La faim cachée est une condition dans laquelle une personne consomme une quantité normale de calories mais ne reçoit pas suffisamment de nutriments. Cette condition peut être détectée en analysant les cheveux, les ongles, l'urine et le sang, a déclaré I.M. à "Gazeta.Ru". Directeur de l'Institut de formation professionnelle de la première université médicale d'État de Moscou du nom de Sechenov, chef du département de pharmacologie clinique et de propédeutique des maladies internes, professeur Evgenia Shikh.

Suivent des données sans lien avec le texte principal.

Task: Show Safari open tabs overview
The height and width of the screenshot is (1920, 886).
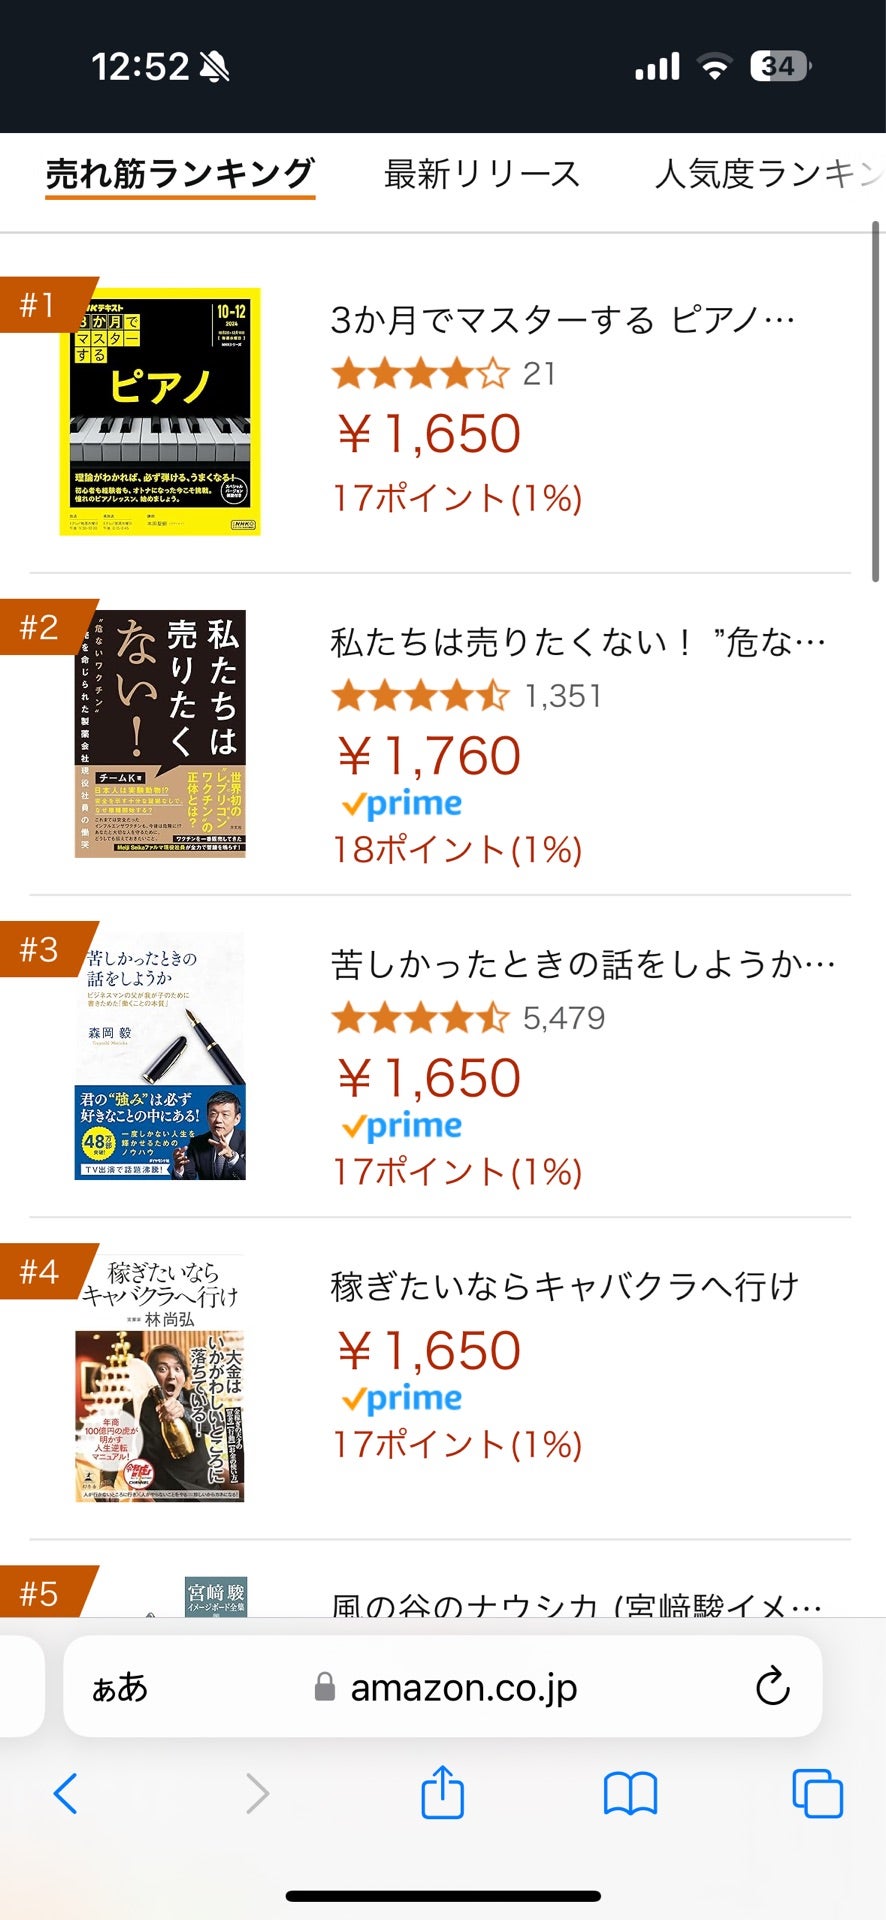Action: tap(817, 1793)
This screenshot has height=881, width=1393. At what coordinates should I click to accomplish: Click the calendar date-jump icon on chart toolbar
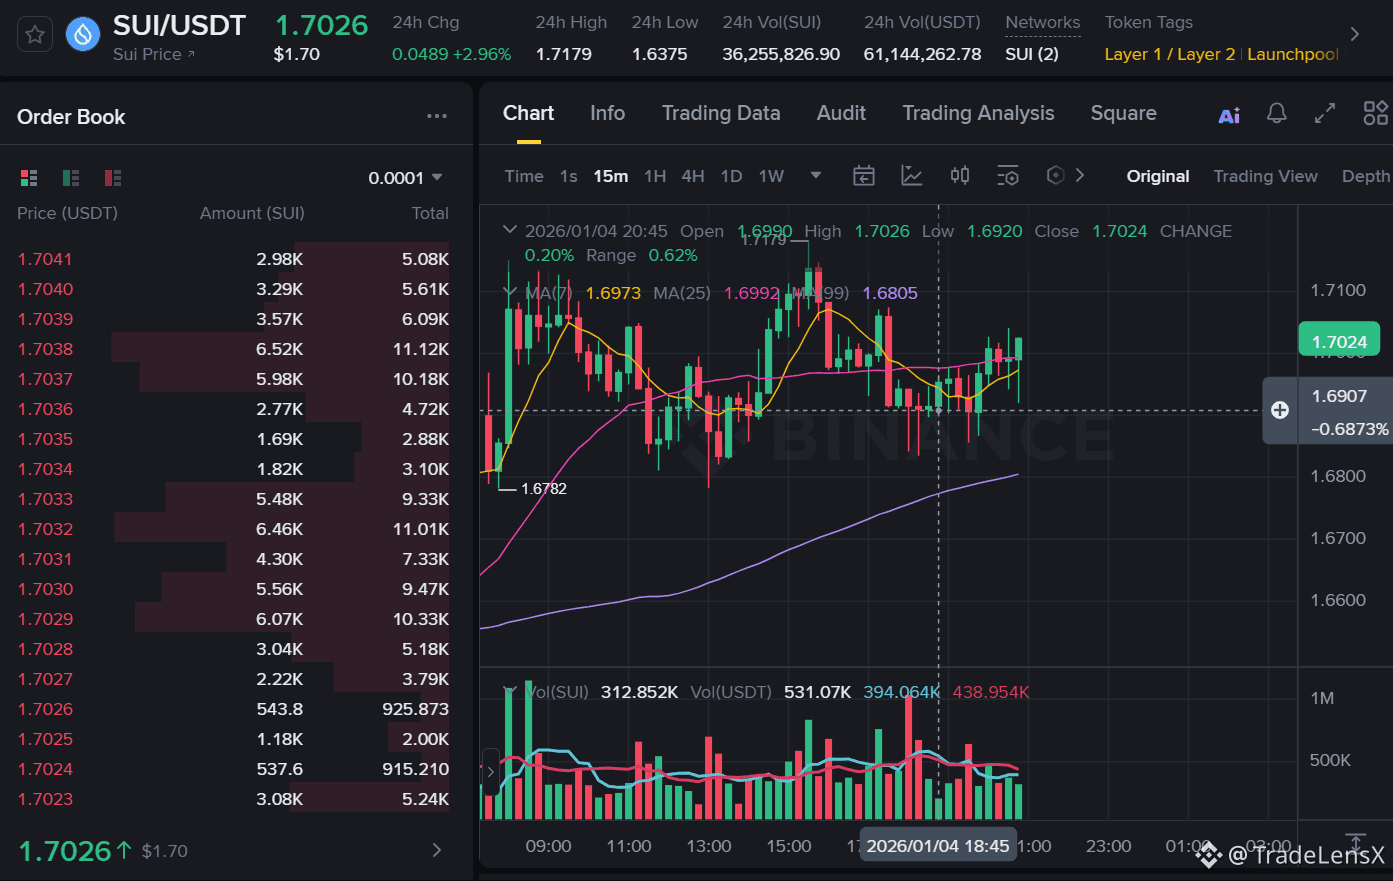click(x=864, y=175)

Comme l'a souligné le professeur, cette condition est difficile à détecter à la maison. Les médecins utilisent diverses méthodes pour établir un diagnostic, depuis des échelles et des questionnaires jusqu'aux tests biochimiques. Le sang total est le plus souvent utilisé pour les tests, tandis que l'urine, les ongles ou les cheveux sont moins courants.
"Le test des ongles permet de déterminer la concentration de microéléments dans les plaques de l'ongle et la carence ou l'excès de ces substances dans le corps. Les ongles, contrairement au sang ou à l'urine, résistent aux influences environnementales et aux changements métaboliques, fournissant ainsi des informations sur l'accumulation de microéléments sur une longue période de temps", a expliqué le médecin.
L'analyse des cheveux fournit des informations sur les changements chroniques dans les niveaux de micronutriments. Cette analyse peut être utile pour détecter l’exposition aux métaux et évaluer l’état des micronutriments.
"Les cheveux accumulent des métaux toxiques à des niveaux au moins 10 fois supérieurs à ceux trouvés dans le sang. L'analyse des traces capillaires et des macroéléments nous permet de déterminer la concentration de ces substances dans les cheveux, ce qui reflète des informations sur le métabolisme minéral du corps au cours des 3 à 6 derniers mois. Les cheveux sont souvent préférés pour détecter les changements au cours des derniers mois car ils poussent rapidement et reflètent les changements à plus court terme. Les ongles, en revanche, fournissent des informations sur une période plus longue, reflétant l'accumulation d'oligoéléments sur six mois ou plus", a conclu Shikh.